Exercise instructions -
Please rewrite the data below with every "Where should I click to" swapped for "Where do I click to", keeping everything else the same.

Input rows -
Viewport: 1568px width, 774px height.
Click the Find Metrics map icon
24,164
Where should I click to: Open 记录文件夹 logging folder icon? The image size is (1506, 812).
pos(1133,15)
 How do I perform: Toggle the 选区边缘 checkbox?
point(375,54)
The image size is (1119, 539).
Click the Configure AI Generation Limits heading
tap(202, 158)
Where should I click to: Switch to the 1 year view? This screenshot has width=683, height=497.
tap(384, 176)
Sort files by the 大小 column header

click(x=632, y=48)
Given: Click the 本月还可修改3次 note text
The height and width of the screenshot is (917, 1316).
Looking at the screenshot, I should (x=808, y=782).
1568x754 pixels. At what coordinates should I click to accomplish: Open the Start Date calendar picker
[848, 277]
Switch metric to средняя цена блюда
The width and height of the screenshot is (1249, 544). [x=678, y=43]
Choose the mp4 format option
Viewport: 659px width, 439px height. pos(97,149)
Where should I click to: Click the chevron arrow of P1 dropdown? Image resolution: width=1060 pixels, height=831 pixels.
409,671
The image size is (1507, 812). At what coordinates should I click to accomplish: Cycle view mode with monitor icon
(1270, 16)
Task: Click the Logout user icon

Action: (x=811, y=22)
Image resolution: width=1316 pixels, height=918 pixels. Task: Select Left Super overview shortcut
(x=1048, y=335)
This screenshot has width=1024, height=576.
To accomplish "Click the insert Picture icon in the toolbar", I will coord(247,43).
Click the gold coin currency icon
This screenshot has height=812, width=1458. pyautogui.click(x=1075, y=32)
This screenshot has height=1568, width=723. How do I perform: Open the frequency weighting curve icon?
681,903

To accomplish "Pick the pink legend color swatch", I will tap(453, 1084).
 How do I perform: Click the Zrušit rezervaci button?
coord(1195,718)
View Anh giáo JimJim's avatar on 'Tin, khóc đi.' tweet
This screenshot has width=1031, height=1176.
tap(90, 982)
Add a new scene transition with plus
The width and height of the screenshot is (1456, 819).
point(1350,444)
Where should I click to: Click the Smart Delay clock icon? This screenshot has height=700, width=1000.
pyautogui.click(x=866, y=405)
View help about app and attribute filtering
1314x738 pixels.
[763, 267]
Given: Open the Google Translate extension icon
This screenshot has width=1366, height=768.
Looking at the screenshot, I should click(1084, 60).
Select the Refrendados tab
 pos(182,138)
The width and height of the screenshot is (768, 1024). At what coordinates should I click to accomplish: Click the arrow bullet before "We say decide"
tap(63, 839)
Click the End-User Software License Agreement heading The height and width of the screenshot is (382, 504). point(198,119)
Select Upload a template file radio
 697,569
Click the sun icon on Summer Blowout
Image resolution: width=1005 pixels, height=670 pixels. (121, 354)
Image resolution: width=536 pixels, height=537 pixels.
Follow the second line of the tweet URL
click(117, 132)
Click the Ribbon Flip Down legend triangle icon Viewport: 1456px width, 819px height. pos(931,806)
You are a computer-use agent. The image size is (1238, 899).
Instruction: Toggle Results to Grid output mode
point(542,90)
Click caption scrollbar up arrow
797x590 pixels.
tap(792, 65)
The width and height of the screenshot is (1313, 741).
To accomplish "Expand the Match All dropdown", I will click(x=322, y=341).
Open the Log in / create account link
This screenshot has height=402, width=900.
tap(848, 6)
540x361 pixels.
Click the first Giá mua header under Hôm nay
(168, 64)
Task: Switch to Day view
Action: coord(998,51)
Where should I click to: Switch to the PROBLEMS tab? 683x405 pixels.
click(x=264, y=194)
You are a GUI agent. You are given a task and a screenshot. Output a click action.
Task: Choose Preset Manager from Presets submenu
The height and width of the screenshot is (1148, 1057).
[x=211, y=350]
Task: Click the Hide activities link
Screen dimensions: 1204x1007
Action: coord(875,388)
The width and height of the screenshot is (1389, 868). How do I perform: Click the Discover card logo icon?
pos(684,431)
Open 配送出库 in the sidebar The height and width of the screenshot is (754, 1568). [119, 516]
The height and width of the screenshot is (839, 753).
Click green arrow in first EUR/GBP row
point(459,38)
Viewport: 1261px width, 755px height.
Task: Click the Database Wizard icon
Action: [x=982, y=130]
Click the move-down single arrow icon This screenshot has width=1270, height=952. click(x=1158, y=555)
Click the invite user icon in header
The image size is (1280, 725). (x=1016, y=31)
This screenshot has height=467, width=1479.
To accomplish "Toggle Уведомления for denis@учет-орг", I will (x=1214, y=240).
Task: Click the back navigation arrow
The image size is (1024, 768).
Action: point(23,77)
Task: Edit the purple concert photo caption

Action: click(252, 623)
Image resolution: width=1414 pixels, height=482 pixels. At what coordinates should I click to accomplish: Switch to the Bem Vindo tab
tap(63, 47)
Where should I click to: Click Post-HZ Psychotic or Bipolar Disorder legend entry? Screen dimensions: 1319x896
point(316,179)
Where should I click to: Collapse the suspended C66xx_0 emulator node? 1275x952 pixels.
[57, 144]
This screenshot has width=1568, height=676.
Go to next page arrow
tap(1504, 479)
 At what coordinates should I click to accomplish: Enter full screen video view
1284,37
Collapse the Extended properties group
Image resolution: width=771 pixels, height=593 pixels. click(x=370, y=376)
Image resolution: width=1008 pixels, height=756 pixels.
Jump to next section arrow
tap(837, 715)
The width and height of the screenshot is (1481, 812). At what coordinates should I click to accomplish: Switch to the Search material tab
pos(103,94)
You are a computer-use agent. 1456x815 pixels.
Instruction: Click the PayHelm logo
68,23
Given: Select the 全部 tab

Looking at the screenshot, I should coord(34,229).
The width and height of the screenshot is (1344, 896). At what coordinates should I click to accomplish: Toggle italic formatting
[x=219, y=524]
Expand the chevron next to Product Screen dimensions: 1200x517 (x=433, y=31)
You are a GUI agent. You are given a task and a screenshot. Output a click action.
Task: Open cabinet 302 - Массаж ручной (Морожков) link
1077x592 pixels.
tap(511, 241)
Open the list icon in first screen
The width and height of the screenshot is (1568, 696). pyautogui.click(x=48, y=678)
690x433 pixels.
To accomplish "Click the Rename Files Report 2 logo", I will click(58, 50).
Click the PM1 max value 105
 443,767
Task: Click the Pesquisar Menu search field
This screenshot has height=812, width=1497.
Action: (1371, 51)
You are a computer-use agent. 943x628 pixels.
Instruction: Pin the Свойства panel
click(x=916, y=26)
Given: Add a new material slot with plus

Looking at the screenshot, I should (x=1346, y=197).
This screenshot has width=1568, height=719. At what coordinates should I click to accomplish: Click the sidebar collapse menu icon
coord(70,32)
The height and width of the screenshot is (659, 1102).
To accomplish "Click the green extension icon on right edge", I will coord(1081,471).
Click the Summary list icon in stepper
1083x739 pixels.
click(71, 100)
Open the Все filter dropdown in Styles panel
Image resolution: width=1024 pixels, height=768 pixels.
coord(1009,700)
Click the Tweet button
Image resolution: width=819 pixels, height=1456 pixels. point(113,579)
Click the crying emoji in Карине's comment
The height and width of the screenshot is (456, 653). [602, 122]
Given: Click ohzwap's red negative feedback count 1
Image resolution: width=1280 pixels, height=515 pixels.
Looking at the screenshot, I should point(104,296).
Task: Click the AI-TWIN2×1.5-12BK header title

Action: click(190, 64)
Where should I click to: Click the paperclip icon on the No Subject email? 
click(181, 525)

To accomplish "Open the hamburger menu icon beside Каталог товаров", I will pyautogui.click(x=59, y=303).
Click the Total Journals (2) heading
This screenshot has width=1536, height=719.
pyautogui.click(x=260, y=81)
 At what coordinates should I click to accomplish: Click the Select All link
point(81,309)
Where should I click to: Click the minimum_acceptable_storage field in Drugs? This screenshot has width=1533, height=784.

Solution for this problem -
Viewport: 1568px width, 774px height.
Click the Find Metrics map icon
24,164
Where do I click to: Open 记录文件夹 logging folder icon? The image size is (1506, 812).
pos(1133,15)
 How do I perform: Toggle the 选区边缘 checkbox?
point(375,54)
The image size is (1119, 539).
Click the Configure AI Generation Limits heading
tap(202, 158)
Where do I click to: Switch to the 1 year view? This screenshot has width=683, height=497.
tap(384, 176)
Sort files by the 大小 column header

click(x=632, y=48)
Given: Click the 本月还可修改3次 note text
The height and width of the screenshot is (917, 1316).
Looking at the screenshot, I should (x=808, y=782).
1568x754 pixels. At what coordinates should I click to accomplish: Open the Start Date calendar picker
[848, 277]
Switch metric to средняя цена блюда
The width and height of the screenshot is (1249, 544). [x=678, y=43]
Choose the mp4 format option
Viewport: 659px width, 439px height. pos(97,149)
Where do I click to: Click the chevron arrow of P1 dropdown? Image resolution: width=1060 pixels, height=831 pixels.
409,671
The image size is (1507, 812). At what coordinates should I click to accomplish: Cycle view mode with monitor icon
(1270, 16)
Task: Click the Logout user icon

Action: (x=811, y=22)
Image resolution: width=1316 pixels, height=918 pixels. Task: Select Left Super overview shortcut
(x=1048, y=335)
This screenshot has width=1024, height=576.
To accomplish "Click the insert Picture icon in the toolbar", I will coord(247,43).
Click the gold coin currency icon
This screenshot has height=812, width=1458. pyautogui.click(x=1075, y=32)
This screenshot has height=1568, width=723. How do I perform: Open the frequency weighting curve icon?
681,903

To accomplish "Pick the pink legend color swatch", I will tap(453, 1084).
 How do I perform: Click the Zrušit rezervaci button?
coord(1195,718)
View Anh giáo JimJim's avatar on 'Tin, khóc đi.' tweet
This screenshot has width=1031, height=1176.
tap(90, 982)
Add a new scene transition with plus
The width and height of the screenshot is (1456, 819).
point(1350,444)
Where do I click to: Click the Smart Delay clock icon? This screenshot has height=700, width=1000.
pyautogui.click(x=866, y=405)
View help about app and attribute filtering
1314x738 pixels.
[763, 267]
Given: Open the Google Translate extension icon
This screenshot has width=1366, height=768.
Looking at the screenshot, I should click(1084, 60).
Select the Refrendados tab
 pos(182,138)
The width and height of the screenshot is (768, 1024). At what coordinates should I click to accomplish: Click the arrow bullet before "We say decide"
tap(63, 839)
Click the End-User Software License Agreement heading The height and width of the screenshot is (382, 504). point(198,119)
Select Upload a template file radio
 697,569
Click the sun icon on Summer Blowout
Image resolution: width=1005 pixels, height=670 pixels. (121, 354)
Image resolution: width=536 pixels, height=537 pixels.
Follow the second line of the tweet URL
click(117, 132)
Click the Ribbon Flip Down legend triangle icon Viewport: 1456px width, 819px height. pos(931,806)
You are a computer-use agent. The image size is (1238, 899).
Instruction: Toggle Results to Grid output mode
point(542,90)
Click caption scrollbar up arrow
797x590 pixels.
tap(792, 65)
The width and height of the screenshot is (1313, 741).
To accomplish "Expand the Match All dropdown", I will click(x=322, y=341).
Open the Log in / create account link
This screenshot has height=402, width=900.
tap(848, 6)
540x361 pixels.
Click the first Giá mua header under Hôm nay
(168, 64)
Task: Switch to Day view
Action: coord(998,51)
Where do I click to: Switch to the PROBLEMS tab? 683x405 pixels.
click(x=264, y=194)
You are a GUI agent. You are given a task and a screenshot. Output a click action.
Task: Choose Preset Manager from Presets submenu
The height and width of the screenshot is (1148, 1057).
[x=211, y=350]
Task: Click the Hide activities link
Screen dimensions: 1204x1007
Action: coord(875,388)
The width and height of the screenshot is (1389, 868). How do I perform: Click the Discover card logo icon?
pos(684,431)
Open 配送出库 in the sidebar The height and width of the screenshot is (754, 1568). [119, 516]
The height and width of the screenshot is (839, 753).
Click green arrow in first EUR/GBP row
point(459,38)
Viewport: 1261px width, 755px height.
Task: Click the Database Wizard icon
Action: [x=982, y=130]
Click the move-down single arrow icon This screenshot has width=1270, height=952. click(x=1158, y=555)
Click the invite user icon in header
The image size is (1280, 725). (x=1016, y=31)
This screenshot has height=467, width=1479.
To accomplish "Toggle Уведомления for denis@учет-орг", I will (x=1214, y=240).
Task: Click the back navigation arrow
The image size is (1024, 768).
Action: point(23,77)
Task: Edit the purple concert photo caption

Action: click(252, 623)
Image resolution: width=1414 pixels, height=482 pixels. At what coordinates should I click to accomplish: Switch to the Bem Vindo tab
tap(63, 47)
Where do I click to: Click Post-HZ Psychotic or Bipolar Disorder legend entry? Screen dimensions: 1319x896
point(316,179)
Where do I click to: Collapse the suspended C66xx_0 emulator node? 1275x952 pixels.
[57, 144]
This screenshot has width=1568, height=676.
Go to next page arrow
tap(1504, 479)
 At what coordinates should I click to accomplish: Enter full screen video view
1284,37
Collapse the Extended properties group
Image resolution: width=771 pixels, height=593 pixels. click(x=370, y=376)
Image resolution: width=1008 pixels, height=756 pixels.
Jump to next section arrow
tap(837, 715)
The width and height of the screenshot is (1481, 812). At what coordinates should I click to accomplish: Switch to the Search material tab
pos(103,94)
You are a computer-use agent. 1456x815 pixels.
Instruction: Click the PayHelm logo
68,23
Given: Select the 全部 tab

Looking at the screenshot, I should coord(34,229).
The width and height of the screenshot is (1344, 896). At what coordinates should I click to accomplish: Toggle italic formatting
[x=219, y=524]
Expand the chevron next to Product Screen dimensions: 1200x517 (x=433, y=31)
You are a GUI agent. You are given a task and a screenshot. Output a click action.
Task: Open cabinet 302 - Массаж ручной (Морожков) link
1077x592 pixels.
tap(511, 241)
Open the list icon in first screen
The width and height of the screenshot is (1568, 696). pyautogui.click(x=48, y=678)
690x433 pixels.
To accomplish "Click the Rename Files Report 2 logo", I will click(58, 50).
Click the PM1 max value 105
 443,767
Task: Click the Pesquisar Menu search field
This screenshot has height=812, width=1497.
Action: (1371, 51)
You are a computer-use agent. 943x628 pixels.
Instruction: Pin the Свойства panel
click(x=916, y=26)
Given: Add a new material slot with plus

Looking at the screenshot, I should (x=1346, y=197).
This screenshot has width=1568, height=719. At what coordinates should I click to accomplish: Click the sidebar collapse menu icon
coord(70,32)
The height and width of the screenshot is (659, 1102).
To accomplish "Click the green extension icon on right edge", I will coord(1081,471).
Click the Summary list icon in stepper
1083x739 pixels.
click(71, 100)
Open the Все filter dropdown in Styles panel
Image resolution: width=1024 pixels, height=768 pixels.
coord(1009,700)
Click the Tweet button
Image resolution: width=819 pixels, height=1456 pixels. point(113,579)
Click the crying emoji in Карине's comment
The height and width of the screenshot is (456, 653). [602, 122]
Given: Click ohzwap's red negative feedback count 1
Image resolution: width=1280 pixels, height=515 pixels.
Looking at the screenshot, I should point(104,296).
Task: Click the AI-TWIN2×1.5-12BK header title

Action: click(190, 64)
Where do I click to: Click the paperclip icon on the No Subject email? 
click(181, 525)

To accomplish "Open the hamburger menu icon beside Каталог товаров", I will pyautogui.click(x=59, y=303).
Click the Total Journals (2) heading
This screenshot has width=1536, height=719.
pyautogui.click(x=260, y=81)
 At what coordinates should I click to accomplish: Click the Select All link
point(81,309)
Where do I click to: Click the minimum_acceptable_storage field in Drugs? This screenshot has width=1533, height=784.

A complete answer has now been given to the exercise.